Exploiting a new epigenetic regulatory mechanism for sustaining leukaemia-initiating activity

Leukaemia
NSW

Dr Jenny Y. Wang

University of Sydney (NSW)

$450,000

2024 - 2027

The Research

Blood cancer is one of the highest causes of cancer death in Australia, claiming more lives than breast cancer and melanoma combined. Over 5,950 people are expected to lose their life to blood cancer in 2022 and this is equivalent to 16 people per day, according to the Leukaemia Foundation’s latest report.

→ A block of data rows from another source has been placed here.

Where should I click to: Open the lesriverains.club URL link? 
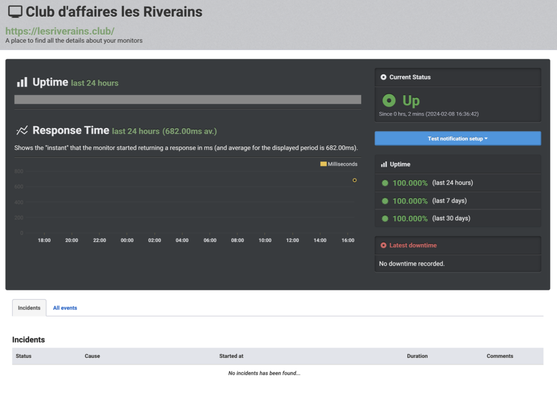click(60, 31)
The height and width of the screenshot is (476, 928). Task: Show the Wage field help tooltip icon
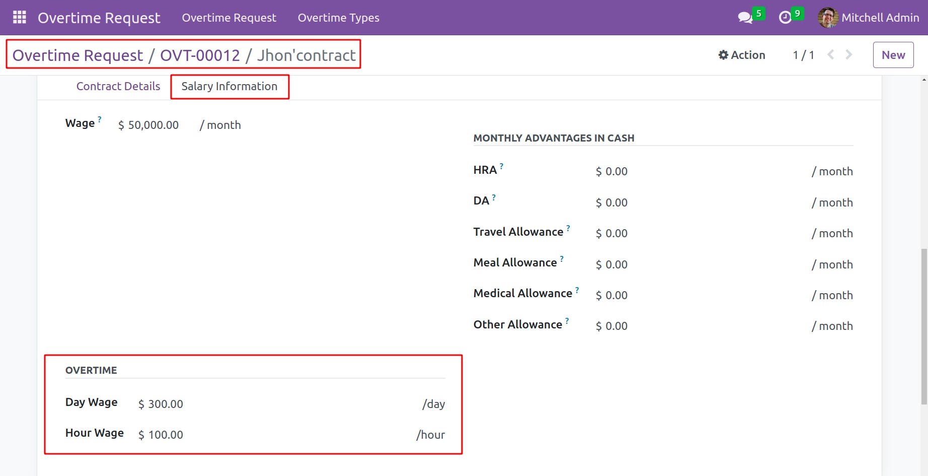point(100,119)

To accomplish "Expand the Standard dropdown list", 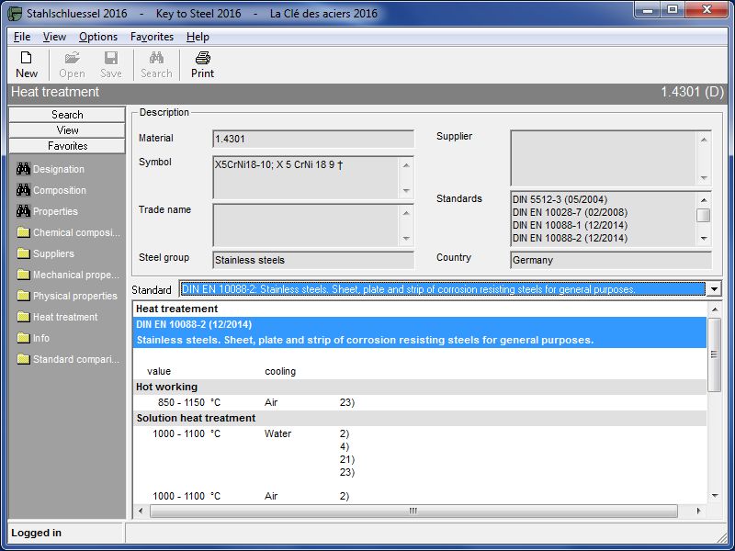I will (714, 289).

Acute myeloid leukaemia (AML) is the deadliest form of blood cancer and only 27% of AML patients can survive for 5 years after being diagnosed. The major cause of poor clinical outcomes is the persistence of leukaemia-initiating cells (LICs). These cells have the capacity to escape chemotherapy (a primary treatment for AML) and to make more of themselves indefinitely (known as self-renewal). There are currently no effective treatments to target these cells.

Ground-breaking research from Dr Wang’s laboratory has recently discovered a key self-renewal pathway (i.e., GPR84) essential for the survival of LICs. This project proposes to evaluate the survival mechanism that LICs use to protect themselves and to evade chemotherapy.